Problems to work on:
A) In the passage on stagecoach travel, copy the part that begins at the words "Stagecoach with guard" and stops after "below the horizon.", replacing "lumbering" with "rumbling".
B) Carry on the passage about stagecoach travel to Santa Fe from the point where it stops.

Excerpt:
The monthly stages started from each end of the route at the same time; later, the service was increased to once a week, after a while, to three times, until in the early 1860s, daily stages were run from both ends of the route, and this was continued until the advent of the railroad. Each coach carried eleven passengers, nine closely stowed inside — three on a seat — and two on the outside on the boot with the driver. The fare to Santa Fe was $250, and the baggage allowance was limited to 40 pounds; all more than that cost 50¢ per pound. In this now seemingly large sum was included the board of the travelers, but they were not catered to in any extravagant manner; hardtack, bacon, and coffee usually exhausted the menu, save that at times, there was an abundance of antelope and buffalo.

Stagecoach with guard sitting on top, protecting whatever wealth it might  have been carrying.

Stagecoach with a guard sitting on top, protecting whatever wealth it might have been carrying. (1913)

There was always something exciting in those journeys from the Missouri River to the mountains in the lumbering Concord coach. There was a constant fear of meeting Indians. Then there was the playfulness of the sometimes drunken driver, who loved to upset his tenderfoot travelers in some arroyo long after the moon had sunk below the horizon.

Material provided:
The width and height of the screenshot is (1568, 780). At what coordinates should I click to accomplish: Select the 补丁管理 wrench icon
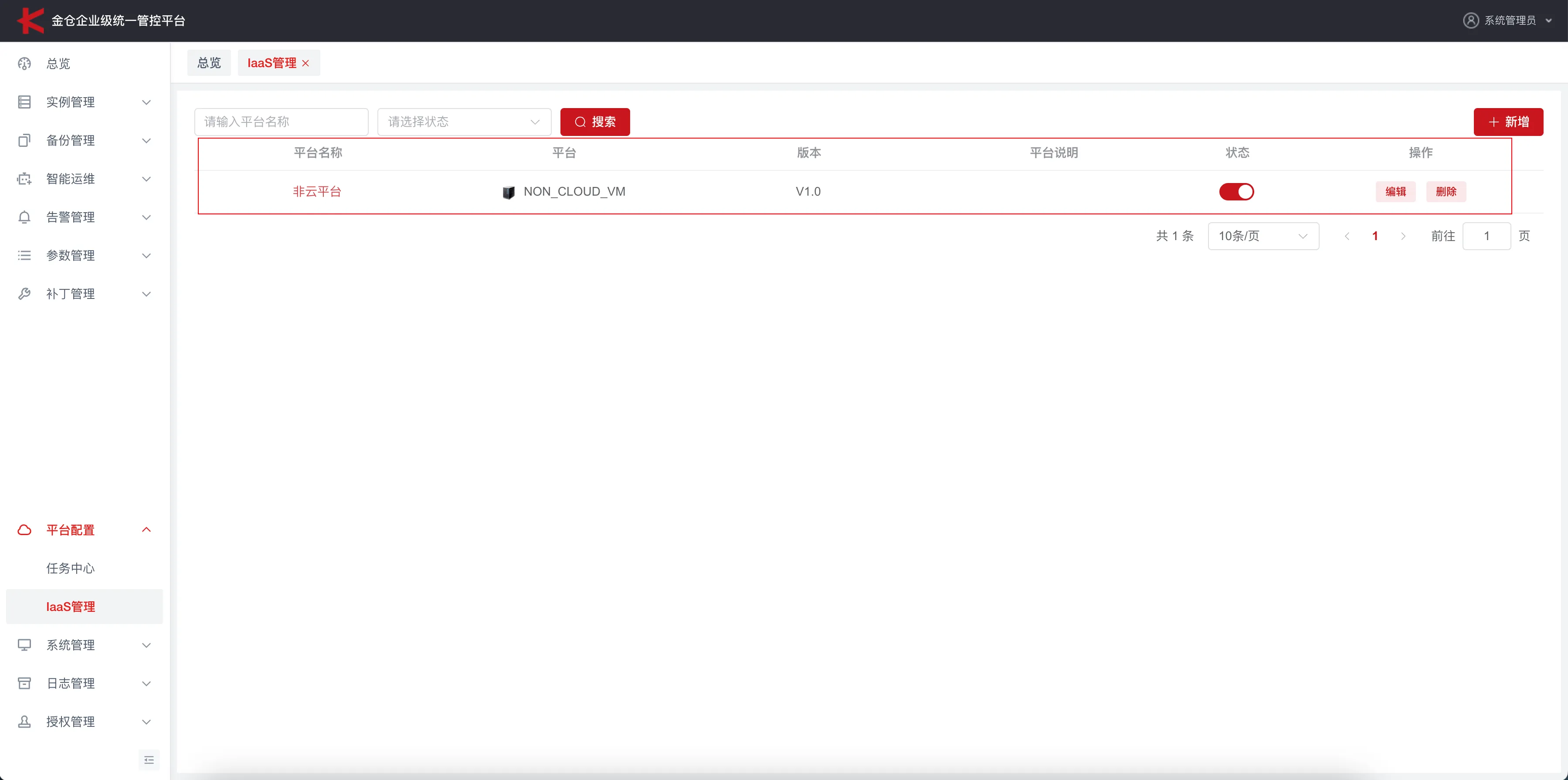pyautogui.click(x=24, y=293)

--

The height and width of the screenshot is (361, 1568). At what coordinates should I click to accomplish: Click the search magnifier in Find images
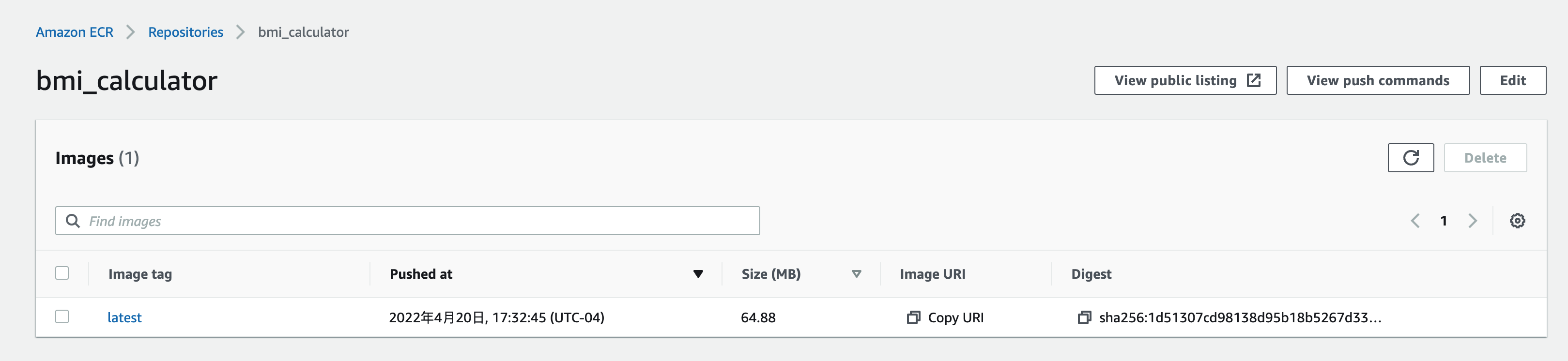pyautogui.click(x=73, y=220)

Results for the exercise:
A)
Stagecoach with guard sitting on top, protecting whatever wealth it might  have been carrying.

Stagecoach with a guard sitting on top, protecting whatever wealth it might have been carrying. (1913)

There was always something exciting in those journeys from the Missouri River to the mountains in the rumbling Concord coach. There was a constant fear of meeting Indians. Then there was the playfulness of the sometimes drunken driver, who loved to upset his tenderfoot travelers in some arroyo long after the moon had sunk below the horizon.

B)
It required about two weeks to make the trip from the Missouri River to Santa Fe, New Mexico, unless high water or a fight with the Indians made it several days longer. The animals were changed every 20 miles at first, but later, every ten, when faster time was made. What sleep was taken could only be had during sitting bolt upright because there was no laying over; the stage continued on night and day until Santa Fe was reached.

After a few years, the company built stations at intervals varying from ten miles to fifty or more; and there, the animals and drivers were changed, and meals furnished to travelers, which were always substantial, but never elegant in variety or cleanliness. Passengers were obliged to partake or go hungry for station meals that included a biscuit hard enough to serve as “round-shot” and a vile decoction called, through courtesy, coffee — but God help the man who disputed it!

Some stations, however, were notable exceptions, particularly in the mountains of New Mexico, where, aside from the bread — usually only tortillas, made of the blue-flint corn of the country — and coffee, composed of the saints may know what, the meals were excellent. The most delicious brook trout, alternating with venison of the black-tailed deer, elk, bear, and all the other varieties of game abounding in the region. The passenger cost was $1.

Kozlowski Stage Stop, Pecos National Park, New Mexico, by Kathy Alexander.

Kozlowski Stage Stop, Pecos National Park, New Mexico, by Kathy Alexander.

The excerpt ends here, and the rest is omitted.